[Given task]: Can you copy these records line for line, with nothing altered?

[Supplied records]:

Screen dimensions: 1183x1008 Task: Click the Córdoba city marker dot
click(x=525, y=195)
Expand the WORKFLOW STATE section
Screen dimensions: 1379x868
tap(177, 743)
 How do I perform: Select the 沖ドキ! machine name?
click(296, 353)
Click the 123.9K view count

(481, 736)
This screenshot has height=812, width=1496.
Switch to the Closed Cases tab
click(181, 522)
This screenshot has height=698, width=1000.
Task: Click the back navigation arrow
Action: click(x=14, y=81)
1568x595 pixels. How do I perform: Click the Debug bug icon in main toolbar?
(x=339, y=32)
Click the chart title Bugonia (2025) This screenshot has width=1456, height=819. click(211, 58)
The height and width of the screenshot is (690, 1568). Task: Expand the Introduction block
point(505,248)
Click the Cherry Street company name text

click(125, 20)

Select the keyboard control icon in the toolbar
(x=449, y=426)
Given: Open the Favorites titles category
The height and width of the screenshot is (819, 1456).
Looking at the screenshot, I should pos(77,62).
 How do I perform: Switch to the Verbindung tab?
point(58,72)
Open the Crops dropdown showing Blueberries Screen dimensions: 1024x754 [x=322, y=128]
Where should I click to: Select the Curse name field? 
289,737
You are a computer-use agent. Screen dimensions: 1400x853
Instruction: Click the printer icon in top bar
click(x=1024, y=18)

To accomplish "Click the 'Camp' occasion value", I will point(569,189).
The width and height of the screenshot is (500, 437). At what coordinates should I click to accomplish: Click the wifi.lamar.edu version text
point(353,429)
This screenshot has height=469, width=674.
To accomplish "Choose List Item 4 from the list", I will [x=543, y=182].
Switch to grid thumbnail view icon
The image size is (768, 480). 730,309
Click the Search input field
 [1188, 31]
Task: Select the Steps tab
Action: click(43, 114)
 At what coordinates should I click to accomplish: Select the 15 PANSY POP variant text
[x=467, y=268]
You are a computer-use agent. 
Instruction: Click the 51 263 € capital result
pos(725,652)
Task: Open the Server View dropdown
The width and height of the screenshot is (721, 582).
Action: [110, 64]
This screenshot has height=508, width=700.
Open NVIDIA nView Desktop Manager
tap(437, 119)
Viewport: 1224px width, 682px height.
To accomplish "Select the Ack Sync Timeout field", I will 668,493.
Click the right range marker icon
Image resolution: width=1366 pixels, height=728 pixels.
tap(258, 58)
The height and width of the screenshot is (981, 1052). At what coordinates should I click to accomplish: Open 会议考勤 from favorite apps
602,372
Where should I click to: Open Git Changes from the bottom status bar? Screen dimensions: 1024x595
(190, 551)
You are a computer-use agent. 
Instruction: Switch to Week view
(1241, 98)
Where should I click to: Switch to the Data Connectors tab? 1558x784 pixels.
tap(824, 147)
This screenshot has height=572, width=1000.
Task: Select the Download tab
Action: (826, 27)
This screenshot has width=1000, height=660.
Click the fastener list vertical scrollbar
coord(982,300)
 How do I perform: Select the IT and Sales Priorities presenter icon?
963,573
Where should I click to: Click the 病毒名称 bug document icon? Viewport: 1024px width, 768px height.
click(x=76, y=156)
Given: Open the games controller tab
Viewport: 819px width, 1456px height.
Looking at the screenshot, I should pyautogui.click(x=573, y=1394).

[Response to the task]:
Screen dimensions: 1183x1008 Task: Click the Córdoba city marker dot
click(x=525, y=195)
Expand the WORKFLOW STATE section
Screen dimensions: 1379x868
tap(177, 743)
 How do I perform: Select the 沖ドキ! machine name?
click(296, 353)
Click the 123.9K view count

(481, 736)
This screenshot has height=812, width=1496.
Switch to the Closed Cases tab
click(181, 522)
This screenshot has height=698, width=1000.
Task: Click the back navigation arrow
Action: click(x=14, y=81)
1568x595 pixels. How do I perform: Click the Debug bug icon in main toolbar?
(x=339, y=32)
Click the chart title Bugonia (2025) This screenshot has width=1456, height=819. click(211, 58)
The height and width of the screenshot is (690, 1568). Task: Expand the Introduction block
point(505,248)
Click the Cherry Street company name text

click(125, 20)

Select the keyboard control icon in the toolbar
(x=449, y=426)
Given: Open the Favorites titles category
The height and width of the screenshot is (819, 1456).
Looking at the screenshot, I should pos(77,62).
 How do I perform: Switch to the Verbindung tab?
point(58,72)
Open the Crops dropdown showing Blueberries Screen dimensions: 1024x754 [x=322, y=128]
Where should I click to: Select the Curse name field? 
289,737
You are a computer-use agent. Screen dimensions: 1400x853
Instruction: Click the printer icon in top bar
click(x=1024, y=18)

To accomplish "Click the 'Camp' occasion value", I will point(569,189).
The width and height of the screenshot is (500, 437). At what coordinates should I click to accomplish: Click the wifi.lamar.edu version text
point(353,429)
This screenshot has height=469, width=674.
To accomplish "Choose List Item 4 from the list", I will [x=543, y=182].
Switch to grid thumbnail view icon
The image size is (768, 480). 730,309
Click the Search input field
 [1188, 31]
Task: Select the Steps tab
Action: click(43, 114)
 At what coordinates should I click to accomplish: Select the 15 PANSY POP variant text
[x=467, y=268]
You are a computer-use agent. 
Instruction: Click the 51 263 € capital result
pos(725,652)
Task: Open the Server View dropdown
The width and height of the screenshot is (721, 582).
Action: [110, 64]
This screenshot has height=508, width=700.
Open NVIDIA nView Desktop Manager
tap(437, 119)
Viewport: 1224px width, 682px height.
To accomplish "Select the Ack Sync Timeout field", I will 668,493.
Click the right range marker icon
Image resolution: width=1366 pixels, height=728 pixels.
tap(258, 58)
The height and width of the screenshot is (981, 1052). At what coordinates should I click to accomplish: Open 会议考勤 from favorite apps
602,372
Where should I click to: Open Git Changes from the bottom status bar? Screen dimensions: 1024x595
(190, 551)
You are a computer-use agent. 
Instruction: Switch to Week view
(1241, 98)
Where should I click to: Switch to the Data Connectors tab? 1558x784 pixels.
tap(824, 147)
This screenshot has height=572, width=1000.
Task: Select the Download tab
Action: (826, 27)
This screenshot has width=1000, height=660.
Click the fastener list vertical scrollbar
coord(982,300)
 How do I perform: Select the IT and Sales Priorities presenter icon?
963,573
Where should I click to: Click the 病毒名称 bug document icon? Viewport: 1024px width, 768px height.
click(x=76, y=156)
Given: Open the games controller tab
Viewport: 819px width, 1456px height.
Looking at the screenshot, I should pyautogui.click(x=573, y=1394).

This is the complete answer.